Hans Skott-Myhre is Professor in the Social Work and Human Services Department at Kennesaw State University. He is cross-appointed to the graduate programme in psychology at the University of West Georgia and holds appointments at Brock University and the University of Victoria. He is the author of Youth and Subculture as Creative Force: Creating New Spaces for Radical Youth Work and co-editor with Chris Richardson of Habitus of the Hood, co-editor with Kiaras Gharabaghi and Mark Krueger of With Children and Youth, as well as co-editor with Veronica Pacini-Ketchabaw and Kathleen Skott-Myhre of Youth Work, Early Education and Psychology: Liminal Encounters.
Kathleen Skott-Myhre is Associate Professor of Psychology and Associate Dean of Social Sciences at the University of West Georgia. She is the author of Feminist Spirituality under Capitalism: Witches, Fairies and Nomads as well as the co-author of Writing the Family: Women, Auto-ethnography, and Family Work. She is co-editor with V. Pacini-Ketchabaw and H.A. Skott-Myhre of Youth work, Early Education and Psychology: Liminal Encounters. She has published multiple articles, reviews and book chapters.
Joshua Spier is Research Associate in the College of Education, Psychology and Social Work at Flinders University, Australia. He has practised in community development, music and education for over 17 years across a variety of contexts, including youth work, local government and the international development, relief and advocacy sector. He has taught community development, sociology and youth studies as a lecturer within various tertiary programmes. Joshua’s doctoral research crafted a hermeneutic phenomenological analysis of Australian educators’ everyday experiences of teaching pre-service youth workers in university contexts. His recent book conveys the findings from this study: Heidegger and the Lived Experience of Being a University Educator (Palgrave Macmillan, 2018). Joshua’s current research agenda seeks to advance equity and ethical practice within higher education, community development, health and human services.

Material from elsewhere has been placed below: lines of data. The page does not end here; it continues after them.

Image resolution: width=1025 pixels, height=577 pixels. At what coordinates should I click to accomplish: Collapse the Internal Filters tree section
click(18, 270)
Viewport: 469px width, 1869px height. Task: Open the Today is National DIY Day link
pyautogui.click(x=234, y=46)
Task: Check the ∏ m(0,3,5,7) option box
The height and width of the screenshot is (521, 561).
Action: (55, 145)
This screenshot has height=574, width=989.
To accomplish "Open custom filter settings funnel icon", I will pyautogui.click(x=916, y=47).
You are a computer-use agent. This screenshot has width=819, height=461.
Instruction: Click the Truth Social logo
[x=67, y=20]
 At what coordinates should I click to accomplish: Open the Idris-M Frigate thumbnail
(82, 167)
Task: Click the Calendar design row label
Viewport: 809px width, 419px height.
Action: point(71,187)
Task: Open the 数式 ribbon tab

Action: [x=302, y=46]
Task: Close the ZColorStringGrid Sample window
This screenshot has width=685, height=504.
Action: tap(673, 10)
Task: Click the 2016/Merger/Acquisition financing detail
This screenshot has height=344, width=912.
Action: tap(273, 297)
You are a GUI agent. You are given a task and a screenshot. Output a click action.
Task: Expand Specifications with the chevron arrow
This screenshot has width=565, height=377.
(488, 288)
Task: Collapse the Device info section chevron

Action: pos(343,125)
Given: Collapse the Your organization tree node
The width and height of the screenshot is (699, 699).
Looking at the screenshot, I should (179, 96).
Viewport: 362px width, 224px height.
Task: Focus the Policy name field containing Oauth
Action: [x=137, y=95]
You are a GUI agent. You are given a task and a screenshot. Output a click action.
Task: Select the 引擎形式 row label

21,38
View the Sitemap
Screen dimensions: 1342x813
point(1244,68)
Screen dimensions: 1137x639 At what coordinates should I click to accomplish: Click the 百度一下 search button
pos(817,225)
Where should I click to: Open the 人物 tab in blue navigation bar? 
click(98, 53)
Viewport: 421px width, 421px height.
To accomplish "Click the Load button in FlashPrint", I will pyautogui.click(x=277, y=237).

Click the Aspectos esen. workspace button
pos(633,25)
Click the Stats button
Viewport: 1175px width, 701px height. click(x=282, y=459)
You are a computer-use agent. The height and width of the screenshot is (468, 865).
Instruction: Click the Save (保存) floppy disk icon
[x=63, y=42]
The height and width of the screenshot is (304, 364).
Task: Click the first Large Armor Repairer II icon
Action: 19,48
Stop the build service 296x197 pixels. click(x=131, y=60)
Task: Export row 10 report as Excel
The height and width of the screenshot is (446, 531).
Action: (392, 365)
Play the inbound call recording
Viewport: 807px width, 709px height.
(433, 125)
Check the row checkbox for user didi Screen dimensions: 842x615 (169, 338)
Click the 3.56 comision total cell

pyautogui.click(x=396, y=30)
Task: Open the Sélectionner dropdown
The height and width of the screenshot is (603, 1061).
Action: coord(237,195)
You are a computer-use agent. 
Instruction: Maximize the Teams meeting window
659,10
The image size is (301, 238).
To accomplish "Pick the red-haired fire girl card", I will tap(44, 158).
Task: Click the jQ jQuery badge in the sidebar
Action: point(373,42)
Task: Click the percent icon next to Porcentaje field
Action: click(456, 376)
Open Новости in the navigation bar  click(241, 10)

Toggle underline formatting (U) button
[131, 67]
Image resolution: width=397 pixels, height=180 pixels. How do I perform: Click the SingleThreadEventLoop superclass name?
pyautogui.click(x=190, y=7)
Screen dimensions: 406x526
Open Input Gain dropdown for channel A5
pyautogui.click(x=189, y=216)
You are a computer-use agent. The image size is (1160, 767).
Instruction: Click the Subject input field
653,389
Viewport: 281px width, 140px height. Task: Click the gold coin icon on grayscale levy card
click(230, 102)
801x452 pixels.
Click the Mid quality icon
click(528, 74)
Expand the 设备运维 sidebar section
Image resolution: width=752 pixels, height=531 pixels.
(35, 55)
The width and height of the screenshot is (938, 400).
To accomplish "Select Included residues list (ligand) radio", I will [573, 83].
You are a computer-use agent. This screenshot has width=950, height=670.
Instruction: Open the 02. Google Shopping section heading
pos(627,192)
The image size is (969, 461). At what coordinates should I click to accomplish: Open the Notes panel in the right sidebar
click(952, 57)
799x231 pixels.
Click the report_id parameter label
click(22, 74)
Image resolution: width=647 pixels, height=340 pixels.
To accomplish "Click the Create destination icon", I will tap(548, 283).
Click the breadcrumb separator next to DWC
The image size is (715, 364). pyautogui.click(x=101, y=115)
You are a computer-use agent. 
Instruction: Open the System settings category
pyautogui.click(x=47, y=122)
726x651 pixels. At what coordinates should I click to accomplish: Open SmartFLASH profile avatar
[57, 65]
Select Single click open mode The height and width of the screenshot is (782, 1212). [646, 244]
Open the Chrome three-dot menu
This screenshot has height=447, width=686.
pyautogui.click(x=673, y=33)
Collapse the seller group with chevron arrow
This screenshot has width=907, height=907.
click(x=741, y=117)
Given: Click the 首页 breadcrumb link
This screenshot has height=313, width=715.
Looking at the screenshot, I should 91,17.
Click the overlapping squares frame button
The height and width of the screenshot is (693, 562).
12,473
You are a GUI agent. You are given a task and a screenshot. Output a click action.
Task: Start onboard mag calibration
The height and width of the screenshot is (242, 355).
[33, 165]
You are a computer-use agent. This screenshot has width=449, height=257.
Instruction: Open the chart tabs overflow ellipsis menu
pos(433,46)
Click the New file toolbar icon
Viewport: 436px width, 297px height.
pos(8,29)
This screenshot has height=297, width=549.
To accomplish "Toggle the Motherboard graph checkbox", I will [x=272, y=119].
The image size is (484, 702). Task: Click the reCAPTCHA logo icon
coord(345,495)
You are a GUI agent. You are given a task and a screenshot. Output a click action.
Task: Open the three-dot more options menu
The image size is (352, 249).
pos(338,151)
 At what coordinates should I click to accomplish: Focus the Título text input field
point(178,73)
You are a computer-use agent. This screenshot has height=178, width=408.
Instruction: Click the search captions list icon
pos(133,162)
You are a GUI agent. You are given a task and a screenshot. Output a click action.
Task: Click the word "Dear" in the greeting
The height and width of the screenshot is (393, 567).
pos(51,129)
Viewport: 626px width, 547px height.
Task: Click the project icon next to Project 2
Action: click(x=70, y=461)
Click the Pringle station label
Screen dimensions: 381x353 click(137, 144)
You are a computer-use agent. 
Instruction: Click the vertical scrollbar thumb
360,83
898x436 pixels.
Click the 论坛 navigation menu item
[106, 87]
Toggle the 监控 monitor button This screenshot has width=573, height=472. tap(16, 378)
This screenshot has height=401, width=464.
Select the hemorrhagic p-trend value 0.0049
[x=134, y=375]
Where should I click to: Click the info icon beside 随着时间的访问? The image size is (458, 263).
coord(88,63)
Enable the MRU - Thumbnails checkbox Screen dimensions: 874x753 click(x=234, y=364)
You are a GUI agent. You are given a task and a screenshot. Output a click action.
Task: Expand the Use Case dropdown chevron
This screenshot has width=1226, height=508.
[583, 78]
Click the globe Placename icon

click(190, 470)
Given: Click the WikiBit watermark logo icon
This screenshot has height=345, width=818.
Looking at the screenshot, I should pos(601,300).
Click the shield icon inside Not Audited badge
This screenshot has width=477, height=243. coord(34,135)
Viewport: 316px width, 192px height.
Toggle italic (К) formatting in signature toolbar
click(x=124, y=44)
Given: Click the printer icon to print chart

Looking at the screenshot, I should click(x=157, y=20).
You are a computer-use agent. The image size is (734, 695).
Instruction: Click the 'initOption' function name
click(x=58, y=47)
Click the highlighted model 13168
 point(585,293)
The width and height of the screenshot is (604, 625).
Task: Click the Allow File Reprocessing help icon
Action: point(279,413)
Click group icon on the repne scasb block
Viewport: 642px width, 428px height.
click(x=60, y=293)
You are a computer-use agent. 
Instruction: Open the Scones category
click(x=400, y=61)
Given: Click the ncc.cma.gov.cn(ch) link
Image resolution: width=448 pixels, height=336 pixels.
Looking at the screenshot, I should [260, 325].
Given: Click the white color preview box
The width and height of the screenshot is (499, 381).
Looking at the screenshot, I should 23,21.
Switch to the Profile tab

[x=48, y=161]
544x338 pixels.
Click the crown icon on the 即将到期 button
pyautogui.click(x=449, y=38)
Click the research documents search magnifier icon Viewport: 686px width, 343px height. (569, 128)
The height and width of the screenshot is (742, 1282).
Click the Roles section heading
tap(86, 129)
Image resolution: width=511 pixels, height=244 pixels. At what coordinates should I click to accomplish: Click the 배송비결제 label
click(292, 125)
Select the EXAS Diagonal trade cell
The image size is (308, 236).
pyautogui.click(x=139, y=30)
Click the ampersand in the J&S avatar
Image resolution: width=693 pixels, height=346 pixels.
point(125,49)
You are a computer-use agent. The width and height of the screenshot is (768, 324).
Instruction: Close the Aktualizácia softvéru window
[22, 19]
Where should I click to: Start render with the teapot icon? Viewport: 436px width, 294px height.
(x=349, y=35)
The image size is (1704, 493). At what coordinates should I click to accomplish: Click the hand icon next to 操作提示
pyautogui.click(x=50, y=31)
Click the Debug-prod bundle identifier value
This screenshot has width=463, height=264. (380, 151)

Helmut Steinkellner’s perspective on youth work practice is informed by almost two decades of experience in the field of ‘Streetwork’, where he has undertaken both direct-work and management roles. Helmut is a long-standing member of the international Streetworkers network, ‘Dynamo International’ and has fulfilled a variety of roles within numerous European Union youth programs. Through his practice roles and his involvement in various international networks Helmut proactively lobbies for the rights of the child and has a particular interest in the rights of refugees and asylum seekers. Helmut is currently completing a Masters in Political Education at Danube University Krems.
Tony Taylor is the coordinator of In Defence of Youth Work, having been previously a youth worker, trainer, community education adviser, chief youth officer and lecturer. Throughout his career he has been a prominent trade union activist. He has written extensively on such subjects as anti-sexist practice with young men and the relation of class politics to youth work. Most recently he has focused on the illusions of the outcomes-led agenda, speaking to this theme in Europe and Australia.
[Page xxvi]Paul Thomas is Professor of Youth and Policy at the University of Huddersfield, UK and a professionally qualified youth and community worker. Paul’s research focuses on how multiculturalist policies such as Community Cohesion and Prevent have been mediated and implemented by local policy-makers and practitioners (particularly youth workers) and experienced by youth and their communities. It has led to the books Youth, Multiculturalism and Community Cohesion (Palgrave, 2011) and Responding to the Threat of Violent Extremism – Failing to Prevent (Bloomsbury, 2012), as well as journal articles. Paul has recently researched the barriers faced by young adults in different communities when it comes to sharing concerns with authorities regarding someone close to them having an involvement in violent extremism and also how the ‘Prevent legal duty’ has been understood and implemented by schools and colleges in England.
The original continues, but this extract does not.